Rail Nationalisations May Be Coming Down The Track

A railway worker cleans a carriageImage copyright Getty Images

Some UK railway franchises could be nationalised when emergency deals set up during the coronavirus pandemic expire on Sunday.

Insiders said talks between the government and train firms on new deals were going "right to the wire".

The government has pumped billions of pounds into the railways to cover the fall in ticket revenue from low passenger numbers during the pandemic.

But sources said some contracts could be handed back to the government.

Many private operators are expected to remain in place under similar emergency arrangements, but some may decide to opt out.

The Department for Transport said discussions were "ongoing" and it wouldn't comment on commercially-sensitive negotiations.

Looming deadline

In the House of Commons on Thursday Labour's Jim McMahon said it was "absolutely staggering" that Transport Secretary Grant Shapps did not have an update on the situation at such a late stage.

A deadline of this Sunday has been in place since March when the current emergency contracts were signed.

Mr Shapps said it was right that the negotiations with nine different companies were not done "in public".

Securing new agreements, even ones which will probably only cover the short-term control and finances of the railways, is complicated by two main factors.

The first is that no-one can say when passenger numbers on the railways will return to pre-pandemic levels.

The second is the fact that certain train companies were losing money before the pandemic.

Poor performance

In fact, at the beginning of the year ministers were poised to announce an overhaul of Britain's railways.

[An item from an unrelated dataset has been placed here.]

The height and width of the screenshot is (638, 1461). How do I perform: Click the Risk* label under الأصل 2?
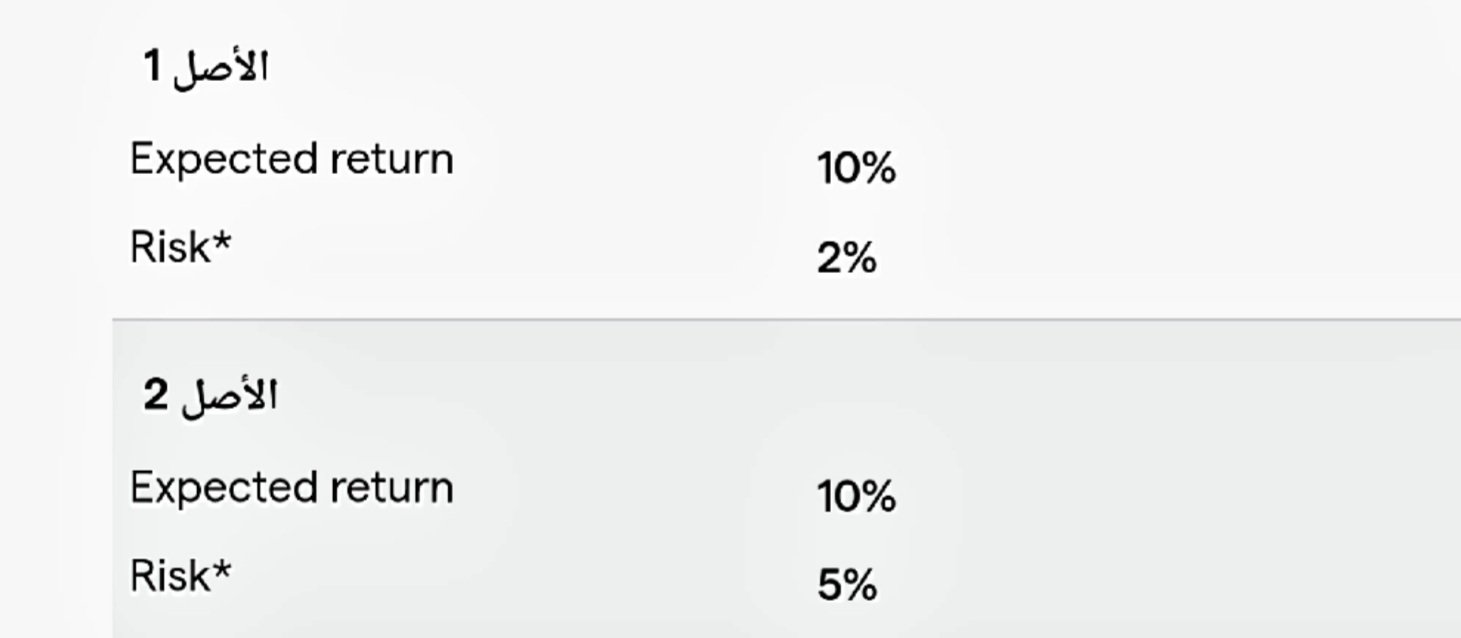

Reliability on certain networks had been poor and some train companies were losing money.

The government took control of the operator Northern in January. South Western Railway was heading in a similar direction.

But when the pandemic hit, the contracts between the Department for Transport and private companies were suspended, not scrapped.

It means some financial obligations from that period remain.

That backdrop and the uncertainty about future passenger numbers, and therefore the commercial viability of the railways in the longer-term, means certain rail operators might be tempted to opt out.

Future plans

Even if all of the train operators sign-up to a series of new emergency contracts by Sunday, a longer-term deal still needs to be worked-out.

The Department for Transport is said to favour a shift towards a "concessionary model" for the railways, which is already in operation on Merseyrail and the London Overground.

It means private companies run services for a fixed fee and any loss or profit falls to the government in charge.

This system, which shifts risk away from private firms, is said to be favoured by train companies operating large, complicated commuter networks.

Operators in charge of intercity networks want to maintain some of the commercial flexibility that they had in the past, over things such as pricing.

However solving the longer-term conundrum is made harder by the resurgence of the virus and the uncertainty that adds over passenger numbers.

For now, government guidelines over social-distancing are supposed to limit passenger numbers on trains to around 40% to 50%.